I went right through the loose ring of Thracians behind me, and took a sword-slash across my shoulders and upper back – most of it caught in the bunches of fabric under my shoulder brooches, but some of the cut went home.
But most of the Thracians were so surprised that they stumbled over each other.
We ran along the street, back towards the palace.
‘Get them, you idiots !’ Diomedes shouted.
But they were foreigners, didn’t know the city and had riding boots on. I was a former page wearing light sandals, and I flew. Nearchus was with me, stride for stride – street, right turn, alley, under an awning, along an alley so narrow that the householders had roofed it over, up and over a giant pile of manure – euch – into a wagon yard that I knew well and north, along the high wall of the palace, and we were clear.
Diomedes bragged of our cowardice.
Two days later, despite orders to go in groups of at least ten, a gang of Attalus’s retainers caught Orestes and Pyrrhus and Philip the Red. They were stripping Orestes to rape him when Polystratus put an arrow into one of the men, a muleteer, and the would-be rapists ran.
Alexander was exact in describing what he would do to the next man who was caught. ‘I care what happens to you,’ he said carefully. ‘But you must care what happens to us all . They are trying to break us. To make us the butt of humour. Humiliated boys, in a world of men. Do you understand? ’ he asked, his voice calm and deadly, and we did. I had seldom heard him sound more like his father.
Our wing in the palace became like a small city under siege, and out in the town, our slaves and our houses burned.
One of the slaves who tasted Alexander’s food died. In agony.
The next day, Alexander took me aside. ‘I want you to strike back,’ he said. ‘I can’t be seen to act in this. I must be seen to be the oppressed party. My father is openly contemptuous of me. So be it. But if we do not strike back, our people will lose heart.’
The next day, I had Philip the Red go to the royal companions’ quarters and ask for bread.
They refused. Some suggestions were made as to what Philip could do to get bread.
Philip lost his temper and told them what he thought of grown men behaving in such a way to their cousins and sons. And the whole mess of the royal companions laughed him out of their barracks.
Then I sent Polystratus to scout. On his return, he reported that every entrance to the palace was watched, and he’d been ‘allowed’ to go out.
Sometimes the best plan is to give your enemies what they expect. That night, while I was on guard, I poured wine for Alexander.
‘It will be tomorrow,’ I told him.
He nodded. ‘Don’t tell me any more,’ he said.
Later, coming off duty, I went to Olympias’s wing and visited Pausanias. The queen was sitting on his couch, singing to him quietly – one of the bear songs of Artemis. I stopped in the doorway.

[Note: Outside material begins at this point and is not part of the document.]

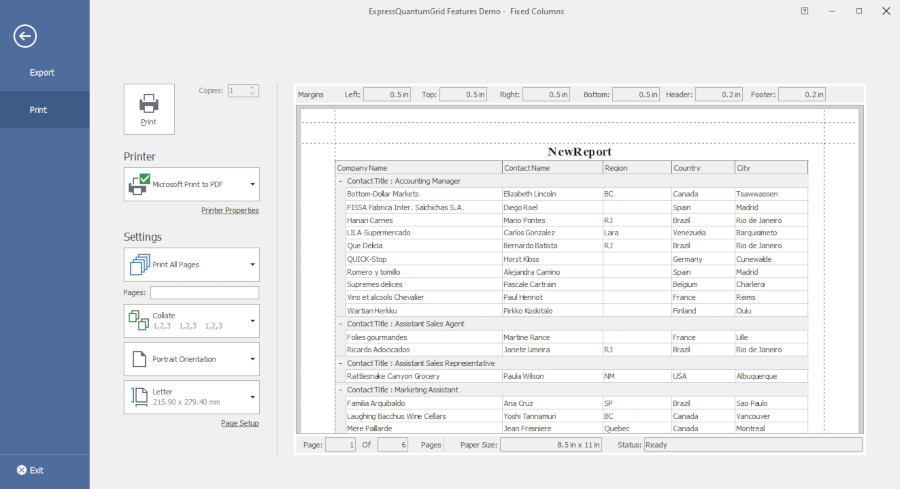Click the Header margin input field
This screenshot has width=900, height=489.
click(x=717, y=94)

She caught my eye and shook her head, and I retreated.
The queen came out of the room into the corridor and I bowed.
‘He is not ready for visitors,’ she said. ‘Especially not men in armour.’
I wanted to ask her – Is he broken? Ruined? But I could not. She shook her head.

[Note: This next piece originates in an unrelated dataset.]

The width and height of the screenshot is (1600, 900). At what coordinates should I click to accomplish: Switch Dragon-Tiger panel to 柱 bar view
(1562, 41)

‘He is better. I will restore his wits. Women know more than men about this.’ She smiled, and her smile was terrifying. ‘Oh, if only men could be raped by women – the world would be more just.’

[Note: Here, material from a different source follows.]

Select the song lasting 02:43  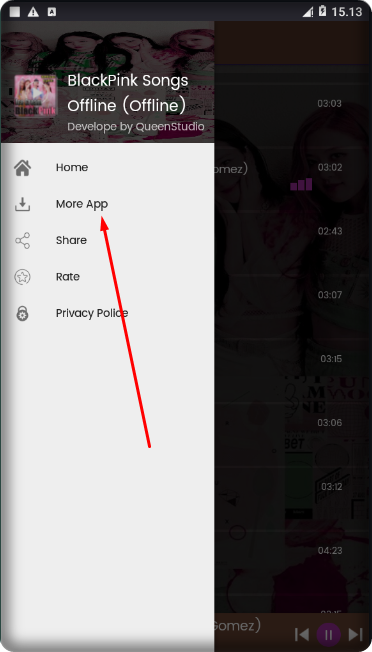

I had to reconsider my views on Alexander’s mother – because her care for Pausanias was genuine. All her women said she was with him every moment of her day. And this for a boy who had been her husband’s lover.
Then she caught my eye. ‘Be careful tomorrow,’ she said.
That sent ice down my spine.
She laughed. ‘Half my maids are missing chitons. I can guess.’ She nodded. ‘And if I can guess, so can Attalus.’